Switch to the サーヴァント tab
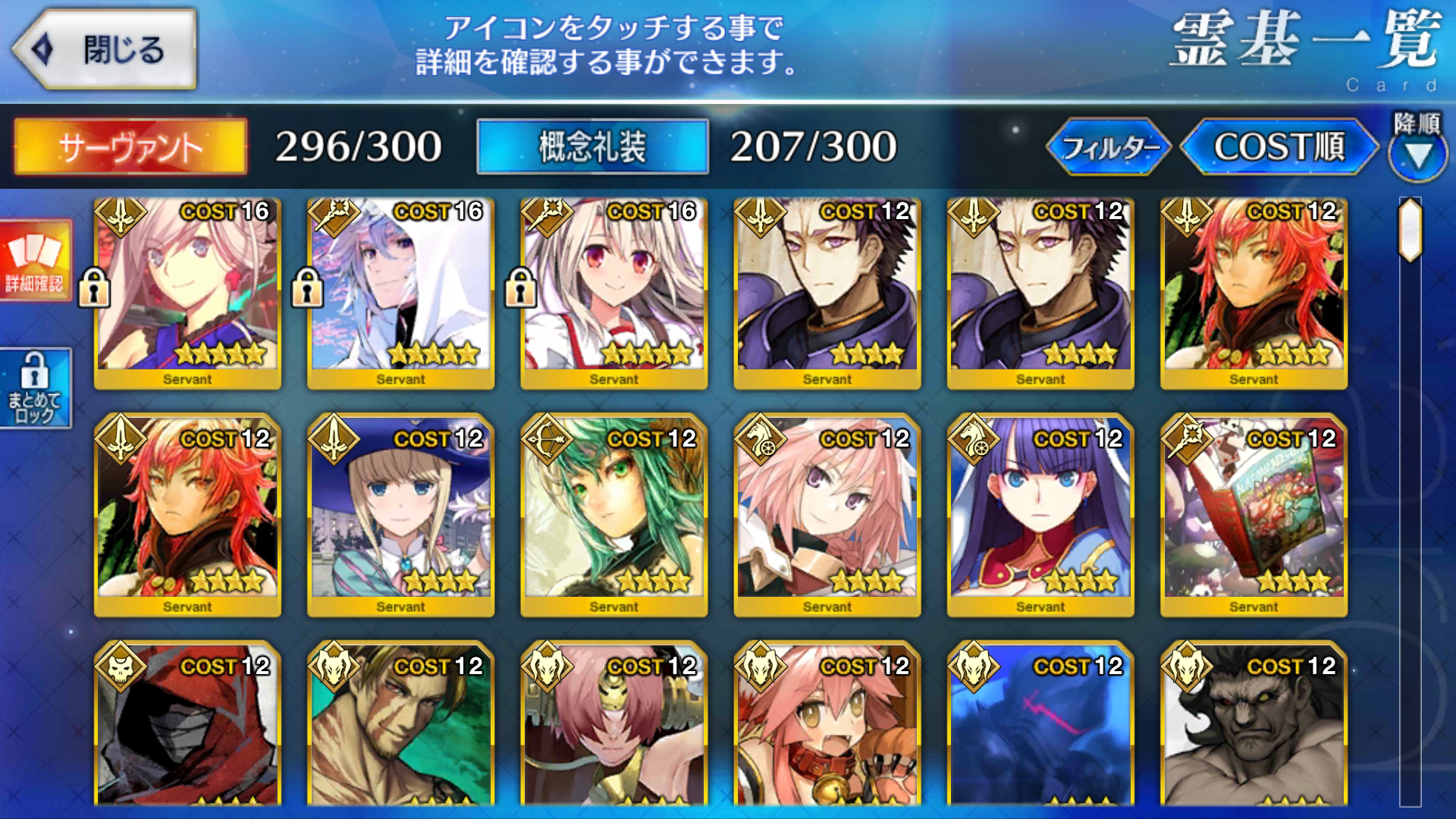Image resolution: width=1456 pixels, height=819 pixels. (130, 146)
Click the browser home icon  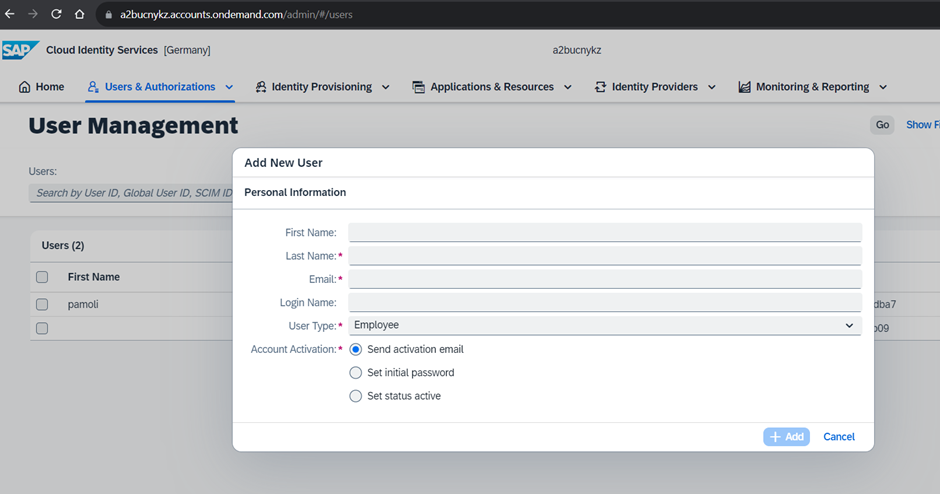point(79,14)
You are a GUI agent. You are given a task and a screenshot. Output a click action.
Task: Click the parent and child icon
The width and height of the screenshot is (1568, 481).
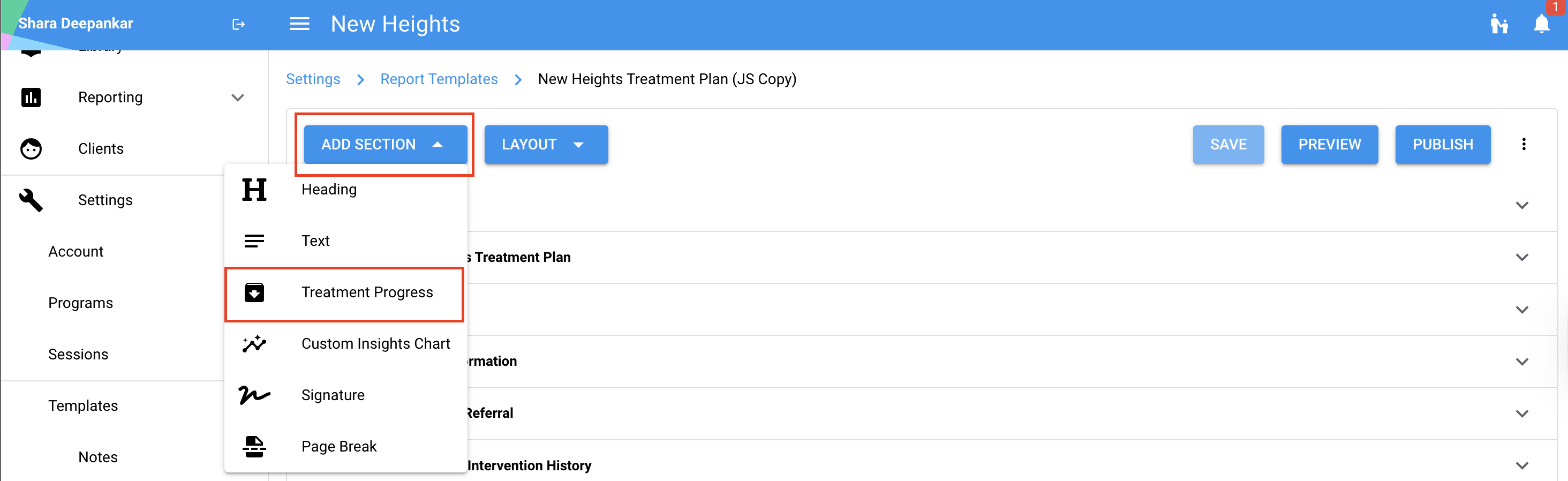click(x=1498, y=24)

++++++

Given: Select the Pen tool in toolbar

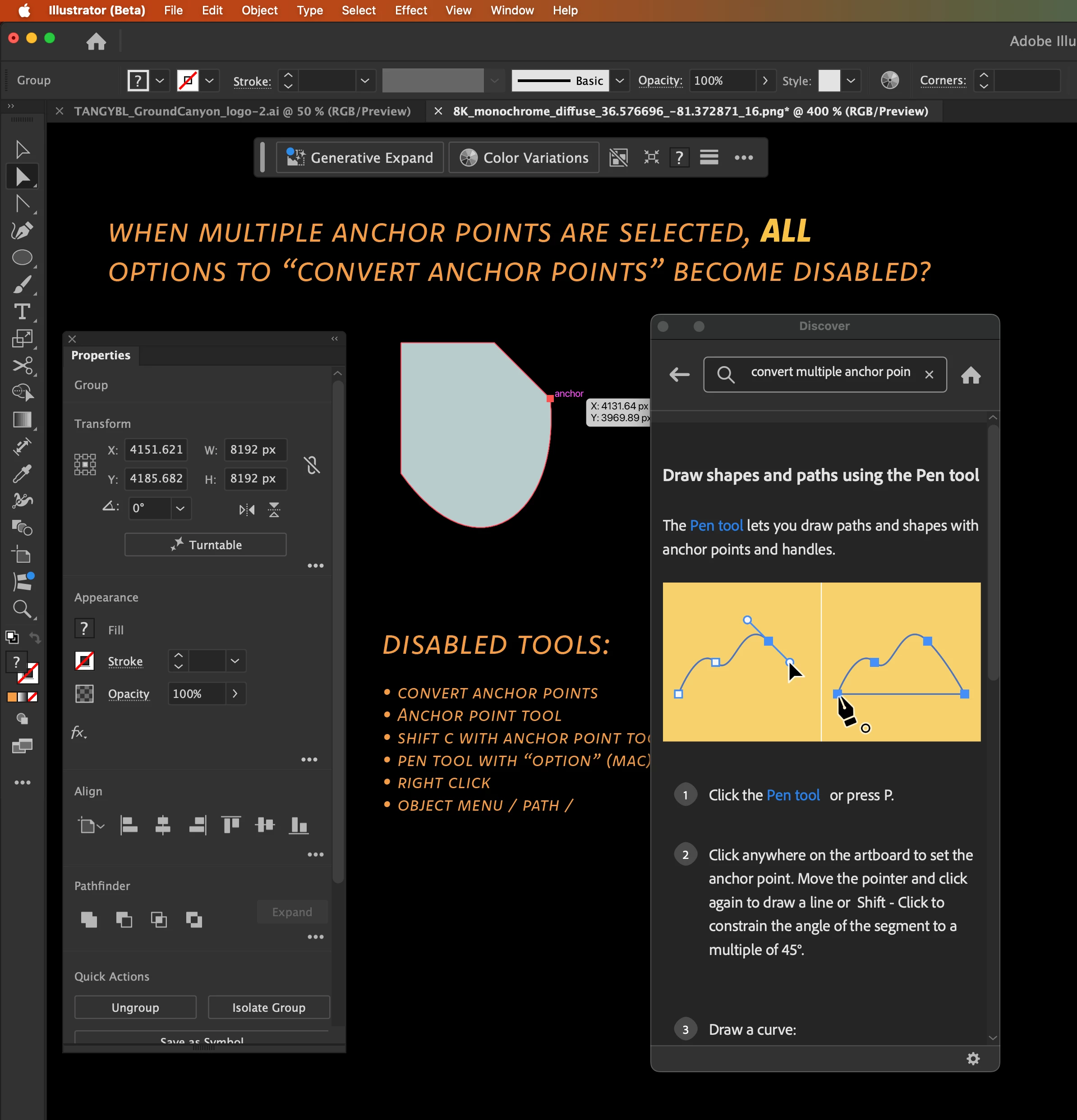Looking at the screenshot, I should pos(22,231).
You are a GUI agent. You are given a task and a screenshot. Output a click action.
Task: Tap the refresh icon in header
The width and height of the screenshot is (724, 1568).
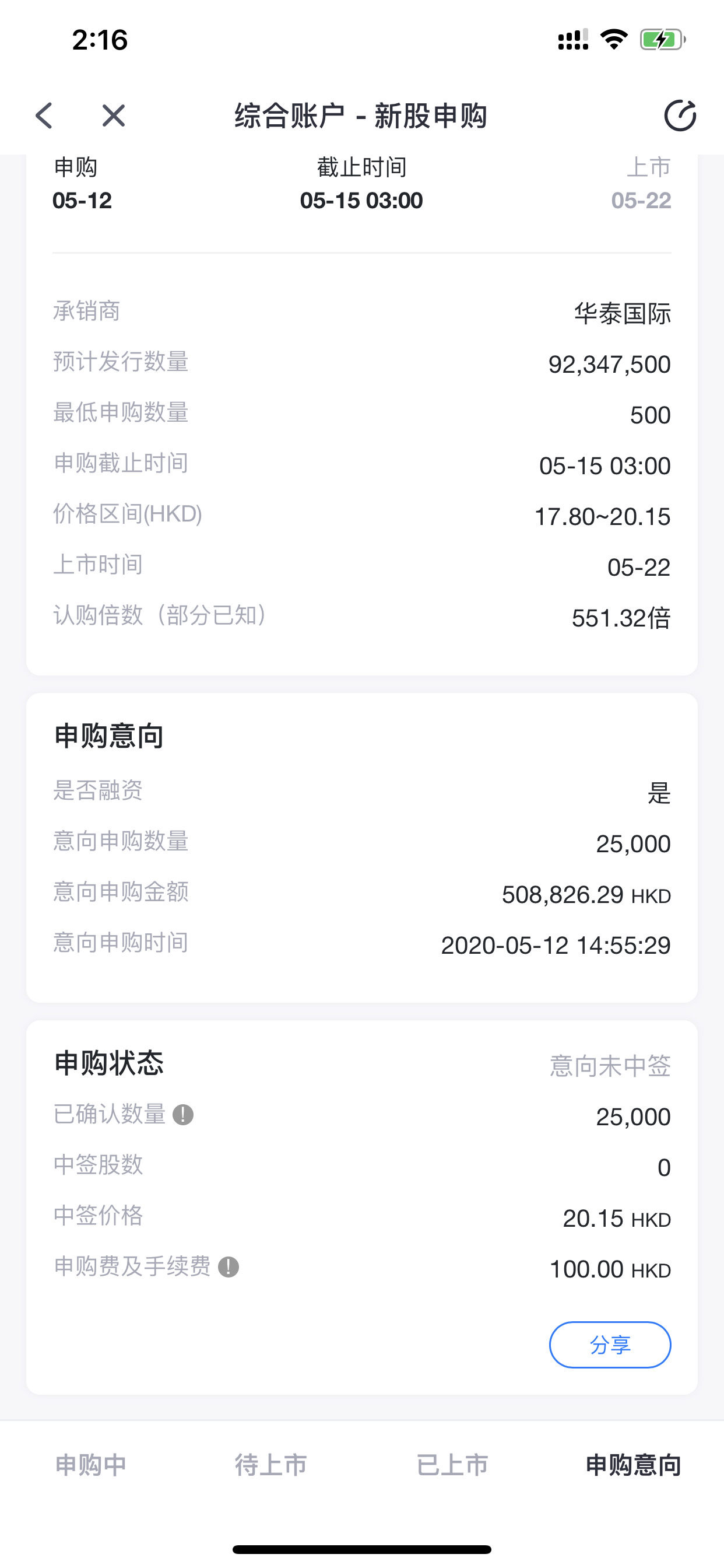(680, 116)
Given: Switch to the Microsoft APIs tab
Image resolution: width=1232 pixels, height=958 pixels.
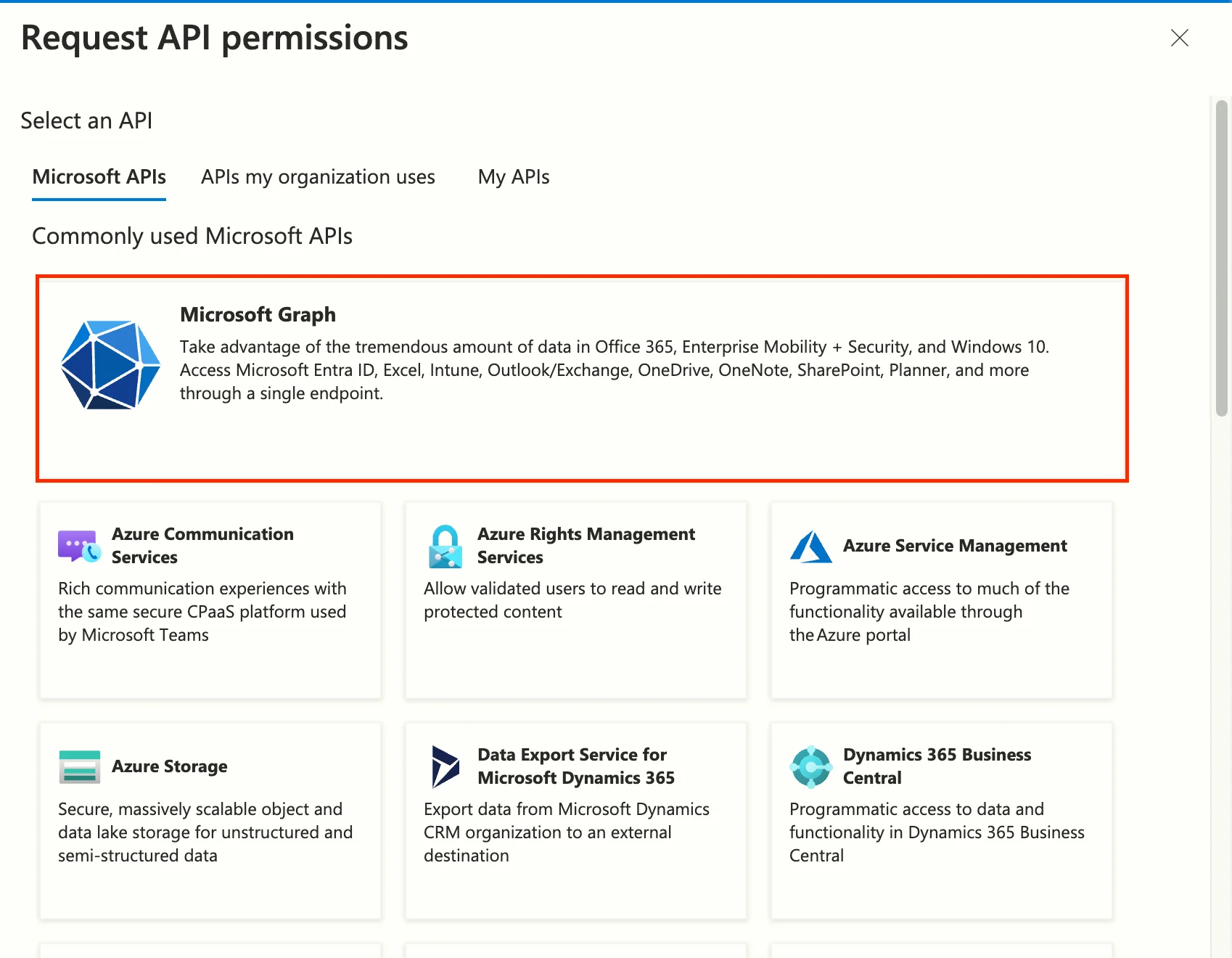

++++++

Repeat the records word for word, beginning at the line that contains "Given: Select the Pen tool in toolbar" and stopping after the line that contains "Image resolution: width=1232". Leave the pictures out of your answer.

Result =
Given: Select the Pen tool in toolbar

Looking at the screenshot, I should pos(22,231).
You are a GUI agent. You are given a task and a screenshot. Output a click action.
Task: Tap the refresh icon in header
The width and height of the screenshot is (724, 1568).
(680, 116)
Given: Switch to the Microsoft APIs tab
Image resolution: width=1232 pixels, height=958 pixels.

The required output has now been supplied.